The integration of ubiquitous and mobile systems through the cloud will be fundamental in a multiparty response to outpatient users. This section reports the use of two systems that have been developed and integrated through the cloud to improve and mitigate the problems of lack of memory and disorientation associated with aging: (i) DD, specially developed to be integrated into a service cloud‐based architecture, and (ii) PerUbiAssis Android app, integrating on the smartphone the management of the DD together with other monitoring features, by taking advantage of a panoply of cloud services [cf. calendar, maps, time sync, mail, and Voice over IP (VoIP)]. There are several projects and products involving the use of ubiquitous technologies for home‐care support (Murtaza et al., 2006; Chaudhry et al., 2011; Lim et al., 2008; Fischer, 2008; Soares et al., 2012). These solutions focus on improving people's daily quality of life (e.g. cognitive stimulation, support alerts and task organization, mnemonics for management of daily routines, etc.). In addition, there are market solutions (Choi et al., 2006; Henricksen et al., 2005) typically addressing drug dispensary and treatment adherence problems. However, most focus on the specific functional aspects rather than on higher levels of integration with other systems and services. Hence, it is important to address the integration concerns in the genesis of COTS systems to facilitate future interoperation and coordination.

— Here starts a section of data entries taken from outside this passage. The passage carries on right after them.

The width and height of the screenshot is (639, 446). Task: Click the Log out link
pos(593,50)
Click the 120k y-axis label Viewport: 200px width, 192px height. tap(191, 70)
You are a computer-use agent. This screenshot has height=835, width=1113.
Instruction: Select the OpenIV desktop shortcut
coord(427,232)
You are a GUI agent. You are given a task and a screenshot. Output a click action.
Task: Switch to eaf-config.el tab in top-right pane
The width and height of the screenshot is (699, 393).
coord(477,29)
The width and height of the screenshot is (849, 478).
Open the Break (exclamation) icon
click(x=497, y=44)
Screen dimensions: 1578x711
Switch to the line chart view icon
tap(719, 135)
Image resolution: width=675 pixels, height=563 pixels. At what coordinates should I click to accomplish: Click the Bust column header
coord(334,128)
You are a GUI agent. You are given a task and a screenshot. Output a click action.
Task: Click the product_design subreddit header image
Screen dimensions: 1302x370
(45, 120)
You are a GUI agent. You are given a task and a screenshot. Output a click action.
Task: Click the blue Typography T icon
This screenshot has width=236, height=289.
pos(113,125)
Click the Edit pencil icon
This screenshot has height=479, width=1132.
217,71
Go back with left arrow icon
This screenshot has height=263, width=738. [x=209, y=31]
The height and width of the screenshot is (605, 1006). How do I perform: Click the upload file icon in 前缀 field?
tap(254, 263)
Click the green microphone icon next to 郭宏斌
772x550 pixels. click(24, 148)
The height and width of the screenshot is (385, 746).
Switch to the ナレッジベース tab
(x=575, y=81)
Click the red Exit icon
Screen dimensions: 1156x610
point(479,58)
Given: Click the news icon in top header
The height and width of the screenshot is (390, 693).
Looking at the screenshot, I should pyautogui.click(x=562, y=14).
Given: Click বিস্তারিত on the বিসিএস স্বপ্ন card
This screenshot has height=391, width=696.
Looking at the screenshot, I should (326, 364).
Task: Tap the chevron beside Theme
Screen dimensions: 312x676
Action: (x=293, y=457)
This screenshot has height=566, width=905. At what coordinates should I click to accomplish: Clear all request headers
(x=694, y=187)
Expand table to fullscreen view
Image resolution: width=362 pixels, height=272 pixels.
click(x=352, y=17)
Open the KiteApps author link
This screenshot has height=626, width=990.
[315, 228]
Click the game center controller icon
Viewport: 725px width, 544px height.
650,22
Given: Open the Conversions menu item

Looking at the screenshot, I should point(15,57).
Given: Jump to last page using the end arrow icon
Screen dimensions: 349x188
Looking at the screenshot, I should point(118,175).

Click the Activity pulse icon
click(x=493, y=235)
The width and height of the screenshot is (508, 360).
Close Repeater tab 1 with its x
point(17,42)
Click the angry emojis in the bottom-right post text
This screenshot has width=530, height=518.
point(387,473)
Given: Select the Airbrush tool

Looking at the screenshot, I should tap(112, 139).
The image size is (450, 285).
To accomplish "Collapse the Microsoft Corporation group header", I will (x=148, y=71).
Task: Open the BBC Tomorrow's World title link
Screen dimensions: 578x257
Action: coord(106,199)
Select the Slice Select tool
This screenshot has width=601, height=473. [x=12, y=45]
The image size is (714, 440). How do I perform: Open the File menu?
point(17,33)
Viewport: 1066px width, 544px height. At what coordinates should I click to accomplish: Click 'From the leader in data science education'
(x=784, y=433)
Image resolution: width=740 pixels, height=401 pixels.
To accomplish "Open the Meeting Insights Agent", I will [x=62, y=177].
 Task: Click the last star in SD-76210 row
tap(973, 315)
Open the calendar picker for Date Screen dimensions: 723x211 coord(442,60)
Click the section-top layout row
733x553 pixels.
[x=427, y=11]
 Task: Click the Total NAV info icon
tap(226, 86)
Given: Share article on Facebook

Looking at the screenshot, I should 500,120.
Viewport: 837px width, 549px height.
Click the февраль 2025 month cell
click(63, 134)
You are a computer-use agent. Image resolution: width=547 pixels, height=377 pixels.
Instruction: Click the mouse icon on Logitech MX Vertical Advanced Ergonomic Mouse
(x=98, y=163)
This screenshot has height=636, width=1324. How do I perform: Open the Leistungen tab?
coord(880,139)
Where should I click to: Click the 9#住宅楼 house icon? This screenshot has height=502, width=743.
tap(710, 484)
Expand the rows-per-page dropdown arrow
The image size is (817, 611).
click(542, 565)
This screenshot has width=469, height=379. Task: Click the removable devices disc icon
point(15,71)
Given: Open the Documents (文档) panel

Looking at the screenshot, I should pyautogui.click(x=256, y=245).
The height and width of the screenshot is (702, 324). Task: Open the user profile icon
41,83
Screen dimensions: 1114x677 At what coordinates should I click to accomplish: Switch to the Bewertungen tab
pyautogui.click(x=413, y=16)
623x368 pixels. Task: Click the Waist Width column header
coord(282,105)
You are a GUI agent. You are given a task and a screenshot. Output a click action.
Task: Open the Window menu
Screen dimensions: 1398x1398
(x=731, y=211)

For example, the medication dispensary prototype operation, scheduling, and alerts are coordinated through Google Calendar and SMS services; the PerUbiAssis Android app uses the smartphone communication interfaces (cf. Wi‐Fi and BT) to interact with various cloud services (cf. Maps, Calendar, Contacts) and the DD to coordinate the user's medicine intake and other daily activities and alerts (Figure 1.10).

Figure 1.10 (a) Cloud services for integration of COTS systems (b) DD prototype.

The DD prototype was built on the Arduino Mega platform and uses a set of hardware modules (cf. GSM/GPRS and BT BlueSMiRF shields, LCD, etc.). The initialization of the dispensary lasts about twenty seconds, time required for GSM/GPRS registration and sync with smartphone, via BT or SMS. In the latter case, the DD sends an SMS to the smartphone and waits for the automatic response, syncing date/time with the operator's messaging service. Calendar sync between Arduino and Android app may also use BT. The schedule information is stored in the Arduino EEPROM, and the current medicine intake info is placed on LCD. Reaching the next dose time, it rotates the medicine cup and triggers a series of beeps. The user must press the button to confirm the dose and stop the warning sound. For missed intakes, the DD rotates back to a rest position and an alert SMS is sent to caregiver.

The PerUbiAssis app uses the Amarino API [4] for BT linking with the DD Arduino that uses the MeetAndroid library. The main functionalities focuses on monitoring the elderly's location and the interaction with the DD: visualize current and relative location of elderly and caregivers; show return path to home or caregiver's address, in manual or automatic mode; manage daily activities and send SMS alerts when the security perimeter is exceeded or a missed task is detected; keep a history of elderly's locations; and configure the application, namely, the refresh rate of the map, the selection of caregivers, the definition of security perimeter, the activation of alerts by SMS, etc.

During initialization the operating conditions are checked (cf. status of data links and GPS state). An SMS is then sent to contacts marked as caregivers to check their availability to follow the elderly. Each caregiver will have to respond with a predefined SMS to be considered in the list of available caregivers. One of the main functionalities of the application is the visualization of the elderly location in relation to available caregiver.